Иванъ Артамонычъ не отвѣчалъ на вопросъ и спросилъ, ни къ кому особенно не обращаясь:
— Но позвольте, однако, спросить: на что онъ разсчитывалъ, влюбившись въ Надежду Емельяновну? Хотѣлъ онъ сдѣлать ей предложеніе, что-ли? Или, можетъ быть…
— Вы опять про этого шелопая? Да бросьте, перебила его мать Наденьки. — Ну, какой онъ женихъ? Ну, кто за него отдастъ? Какая дѣвушка пойдетъ? Да какъ и идти, ежели онъ еще учится!
— Женихъ, конечно, ужъ бросаетъ ученье.
— Да вѣдь голышъ, совсѣмъ голышъ. Мать живетъ ничтожной пенсіей… Не будемъ мы объ немъ говорить, наплюемте на него.
— Иванъ Артамонычъ! Не хотите-ли вы рюмочку черносмородинной наливки, которую вчера пили? У насъ есть еще одна бутылочка, сказалъ отецъ Наденьки.
— Нѣтъ, нѣтъ… Благодарю васъ. Больше ничего не буду пить. Да мнѣ и домой надо. Сколь ни пріятно было-бы посидѣть около Надежды Емельяновны, но обстоятельства заставляютъ удалиться. Дѣла дома есть. Нужно кое-что подѣлать. Позвольте проститься…

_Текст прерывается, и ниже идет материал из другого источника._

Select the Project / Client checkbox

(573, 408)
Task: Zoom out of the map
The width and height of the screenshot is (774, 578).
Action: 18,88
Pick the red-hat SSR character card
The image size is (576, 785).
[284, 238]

Иванъ Артамонычъ отодвинулъ стулъ и всталъ изъ-за стола.
— Жаль, очень жаль, что вы не посидѣли хоть до чаю, — заговорила Анна Федоровна. — А мы хотѣли васъ угостить за чаемъ домашнимъ печеньемъ — хворостомъ и розанчиками съ вареньемъ. Надюшина стряпня… Она такъ старалась, такъ старалась…
— До другаго раза… Сколь ни пріятно попробовать новаго произведенія ручекъ Надежды Емельяновны, но до другаго раза.
Иванъ Артамонычъ сталъ прощаться.
— Надѣюсь, до завтра? Надѣюсь, что вы и завтра пріѣдете къ намъ обѣдать? — спрашивала Анна Федоровна.
— Насчетъ завтраго ничего не скажу… Горю быть около, но дѣла есть…
Къ Ивану Артамонычу подошла Наденька и тихо произнесла:
— Пріѣзжайте завтра-то.
— Ахъ, божество мое! — умилился Иванъ Артанонычъ, цѣлуя ея руку — Вы просите? Ну, хорошо, хорошо. Постараюсь пріѣхать, но только вечеркомъ. Скажите, пожалуйста, развѣ вамъ скучно будетъ, ежели меня не будетъ? — тихо спросилъ онъ.
— Да конечно-же… отвѣчала Наденька потупившись.
— Пріѣду, пріѣду…
Простясь со всѣми, Иванъ Артамонычъ надѣлъ пальто и направился къ калиткѣ садика, у которой, пофыркивая, стояли уже его лошадки-шведки. Вся семья вышла за калитку провожать его. Здѣсь онъ опять подошелъ къ Наденькѣ и, взявъ ее за руку, тихо шепнулъ:
— А вамъ этотъ молодой человѣкъ нравится?
— Ахъ, Иванъ Артамонычъ, да развѣ онъ можетъ нравиться? Развѣ онъ… Ахъ, что вы говорите!.. съ благороднымъ негодованіемъ возвысила голосъ Наденька.
— Ну, для меня довольно. Молчу, молчу… Больше вы ничего отъ меня объ немъ не услышите.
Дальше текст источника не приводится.